Your task
All of the records should be restated word for word.

Provided records
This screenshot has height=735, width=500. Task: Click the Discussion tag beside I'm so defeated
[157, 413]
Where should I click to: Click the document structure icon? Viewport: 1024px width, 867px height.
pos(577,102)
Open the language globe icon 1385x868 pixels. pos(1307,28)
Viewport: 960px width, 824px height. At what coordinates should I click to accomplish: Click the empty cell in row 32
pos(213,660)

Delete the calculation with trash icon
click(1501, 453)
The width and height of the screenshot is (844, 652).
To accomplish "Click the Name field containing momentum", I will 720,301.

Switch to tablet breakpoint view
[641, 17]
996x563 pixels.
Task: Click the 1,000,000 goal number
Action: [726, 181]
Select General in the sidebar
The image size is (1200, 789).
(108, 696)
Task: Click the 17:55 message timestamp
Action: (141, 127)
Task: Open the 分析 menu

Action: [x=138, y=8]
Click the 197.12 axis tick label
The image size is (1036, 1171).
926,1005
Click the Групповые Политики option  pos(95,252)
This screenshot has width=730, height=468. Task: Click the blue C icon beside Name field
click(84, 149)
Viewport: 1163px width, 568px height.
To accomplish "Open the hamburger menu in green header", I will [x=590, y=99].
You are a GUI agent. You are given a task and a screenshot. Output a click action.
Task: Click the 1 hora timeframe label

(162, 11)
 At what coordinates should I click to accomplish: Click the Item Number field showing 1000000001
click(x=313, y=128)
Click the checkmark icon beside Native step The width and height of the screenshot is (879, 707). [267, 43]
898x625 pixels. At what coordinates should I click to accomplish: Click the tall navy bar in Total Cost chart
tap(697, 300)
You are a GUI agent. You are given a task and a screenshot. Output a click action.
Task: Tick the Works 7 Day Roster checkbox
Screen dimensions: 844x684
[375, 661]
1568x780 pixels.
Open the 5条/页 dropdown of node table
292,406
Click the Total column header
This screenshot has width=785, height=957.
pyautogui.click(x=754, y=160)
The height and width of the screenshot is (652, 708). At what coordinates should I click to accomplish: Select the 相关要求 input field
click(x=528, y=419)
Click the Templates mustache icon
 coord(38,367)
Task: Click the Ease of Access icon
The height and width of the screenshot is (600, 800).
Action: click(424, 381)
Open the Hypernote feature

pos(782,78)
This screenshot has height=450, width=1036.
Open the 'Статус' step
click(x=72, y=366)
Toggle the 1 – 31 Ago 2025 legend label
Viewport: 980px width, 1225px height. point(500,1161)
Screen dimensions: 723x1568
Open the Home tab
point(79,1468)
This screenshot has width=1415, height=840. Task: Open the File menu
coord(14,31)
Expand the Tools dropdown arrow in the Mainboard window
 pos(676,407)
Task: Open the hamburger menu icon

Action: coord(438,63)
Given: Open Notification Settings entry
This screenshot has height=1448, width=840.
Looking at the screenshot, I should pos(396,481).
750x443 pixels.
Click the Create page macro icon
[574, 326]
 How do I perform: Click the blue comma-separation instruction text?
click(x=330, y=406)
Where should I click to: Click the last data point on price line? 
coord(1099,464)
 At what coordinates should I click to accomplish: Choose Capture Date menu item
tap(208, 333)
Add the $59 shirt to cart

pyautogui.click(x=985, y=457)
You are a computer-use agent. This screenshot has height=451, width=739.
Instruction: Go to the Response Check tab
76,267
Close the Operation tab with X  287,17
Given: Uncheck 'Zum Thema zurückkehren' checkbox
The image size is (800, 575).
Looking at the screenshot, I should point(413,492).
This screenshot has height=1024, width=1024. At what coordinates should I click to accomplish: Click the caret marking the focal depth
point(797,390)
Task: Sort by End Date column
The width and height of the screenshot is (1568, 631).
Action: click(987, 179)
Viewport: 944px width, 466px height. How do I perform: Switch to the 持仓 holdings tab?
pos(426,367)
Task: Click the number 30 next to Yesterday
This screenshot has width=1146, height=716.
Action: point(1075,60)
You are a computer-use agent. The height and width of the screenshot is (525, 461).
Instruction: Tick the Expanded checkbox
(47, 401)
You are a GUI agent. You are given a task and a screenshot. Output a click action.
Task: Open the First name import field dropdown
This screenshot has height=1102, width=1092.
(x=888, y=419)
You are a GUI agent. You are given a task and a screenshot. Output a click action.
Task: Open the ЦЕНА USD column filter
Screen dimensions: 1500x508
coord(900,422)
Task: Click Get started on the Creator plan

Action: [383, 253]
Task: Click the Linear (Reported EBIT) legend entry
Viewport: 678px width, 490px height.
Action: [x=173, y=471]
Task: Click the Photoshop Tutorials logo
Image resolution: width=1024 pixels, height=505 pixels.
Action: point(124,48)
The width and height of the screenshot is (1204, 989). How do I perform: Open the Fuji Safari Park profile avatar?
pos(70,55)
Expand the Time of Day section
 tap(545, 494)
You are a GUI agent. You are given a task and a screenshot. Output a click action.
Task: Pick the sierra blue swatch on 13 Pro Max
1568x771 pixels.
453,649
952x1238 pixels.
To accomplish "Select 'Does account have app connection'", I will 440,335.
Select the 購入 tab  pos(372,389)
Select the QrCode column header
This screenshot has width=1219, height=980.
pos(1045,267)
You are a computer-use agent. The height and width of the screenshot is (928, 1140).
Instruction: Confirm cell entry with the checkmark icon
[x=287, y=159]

Your solution
This screenshot has height=735, width=500. Task: Click the Discussion tag beside I'm so defeated
[157, 413]
Where should I click to: Click the document structure icon? Viewport: 1024px width, 867px height.
pos(577,102)
Open the language globe icon 1385x868 pixels. pos(1307,28)
Viewport: 960px width, 824px height. At what coordinates should I click to accomplish: Click the empty cell in row 32
pos(213,660)

Delete the calculation with trash icon
click(1501, 453)
The width and height of the screenshot is (844, 652).
To accomplish "Click the Name field containing momentum", I will 720,301.

Switch to tablet breakpoint view
[641, 17]
996x563 pixels.
Task: Click the 1,000,000 goal number
Action: [726, 181]
Select General in the sidebar
The image size is (1200, 789).
(108, 696)
Task: Click the 17:55 message timestamp
Action: (141, 127)
Task: Open the 分析 menu

Action: [x=138, y=8]
Click the 197.12 axis tick label
The image size is (1036, 1171).
926,1005
Click the Групповые Политики option  pos(95,252)
This screenshot has width=730, height=468. Task: Click the blue C icon beside Name field
click(84, 149)
Viewport: 1163px width, 568px height.
To accomplish "Open the hamburger menu in green header", I will [x=590, y=99].
You are a GUI agent. You are given a task and a screenshot. Output a click action.
Task: Click the 1 hora timeframe label

(162, 11)
 At what coordinates should I click to accomplish: Click the Item Number field showing 1000000001
click(x=313, y=128)
Click the checkmark icon beside Native step The width and height of the screenshot is (879, 707). [267, 43]
898x625 pixels. At what coordinates should I click to accomplish: Click the tall navy bar in Total Cost chart
tap(697, 300)
You are a GUI agent. You are given a task and a screenshot. Output a click action.
Task: Tick the Works 7 Day Roster checkbox
Screen dimensions: 844x684
[375, 661]
1568x780 pixels.
Open the 5条/页 dropdown of node table
292,406
Click the Total column header
This screenshot has width=785, height=957.
pyautogui.click(x=754, y=160)
The height and width of the screenshot is (652, 708). At what coordinates should I click to accomplish: Select the 相关要求 input field
click(x=528, y=419)
Click the Templates mustache icon
 coord(38,367)
Task: Click the Ease of Access icon
The height and width of the screenshot is (600, 800).
Action: click(424, 381)
Open the Hypernote feature

pos(782,78)
This screenshot has height=450, width=1036.
Open the 'Статус' step
click(x=72, y=366)
Toggle the 1 – 31 Ago 2025 legend label
Viewport: 980px width, 1225px height. point(500,1161)
Screen dimensions: 723x1568
Open the Home tab
point(79,1468)
This screenshot has width=1415, height=840. Task: Open the File menu
coord(14,31)
Expand the Tools dropdown arrow in the Mainboard window
 pos(676,407)
Task: Open the hamburger menu icon

Action: coord(438,63)
Given: Open Notification Settings entry
This screenshot has height=1448, width=840.
Looking at the screenshot, I should pos(396,481).
750x443 pixels.
Click the Create page macro icon
[574, 326]
 How do I perform: Click the blue comma-separation instruction text?
click(x=330, y=406)
Where should I click to: Click the last data point on price line? 
coord(1099,464)
 At what coordinates should I click to accomplish: Choose Capture Date menu item
tap(208, 333)
Add the $59 shirt to cart

pyautogui.click(x=985, y=457)
You are a computer-use agent. This screenshot has height=451, width=739.
Instruction: Go to the Response Check tab
76,267
Close the Operation tab with X  287,17
Given: Uncheck 'Zum Thema zurückkehren' checkbox
The image size is (800, 575).
Looking at the screenshot, I should point(413,492).
This screenshot has height=1024, width=1024. At what coordinates should I click to accomplish: Click the caret marking the focal depth
point(797,390)
Task: Sort by End Date column
The width and height of the screenshot is (1568, 631).
Action: click(987, 179)
Viewport: 944px width, 466px height. How do I perform: Switch to the 持仓 holdings tab?
pos(426,367)
Task: Click the number 30 next to Yesterday
This screenshot has width=1146, height=716.
Action: point(1075,60)
You are a computer-use agent. The height and width of the screenshot is (525, 461).
Instruction: Tick the Expanded checkbox
(47, 401)
You are a GUI agent. You are given a task and a screenshot. Output a click action.
Task: Open the First name import field dropdown
This screenshot has height=1102, width=1092.
(x=888, y=419)
You are a GUI agent. You are given a task and a screenshot. Output a click action.
Task: Open the ЦЕНА USD column filter
Screen dimensions: 1500x508
coord(900,422)
Task: Click Get started on the Creator plan

Action: [383, 253]
Task: Click the Linear (Reported EBIT) legend entry
Viewport: 678px width, 490px height.
Action: [x=173, y=471]
Task: Click the Photoshop Tutorials logo
Image resolution: width=1024 pixels, height=505 pixels.
Action: point(124,48)
The width and height of the screenshot is (1204, 989). How do I perform: Open the Fuji Safari Park profile avatar?
pos(70,55)
Expand the Time of Day section
 tap(545, 494)
You are a GUI agent. You are given a task and a screenshot. Output a click action.
Task: Pick the sierra blue swatch on 13 Pro Max
1568x771 pixels.
453,649
952x1238 pixels.
To accomplish "Select 'Does account have app connection'", I will 440,335.
Select the 購入 tab  pos(372,389)
Select the QrCode column header
This screenshot has width=1219, height=980.
pos(1045,267)
You are a computer-use agent. The height and width of the screenshot is (928, 1140).
Instruction: Confirm cell entry with the checkmark icon
[x=287, y=159]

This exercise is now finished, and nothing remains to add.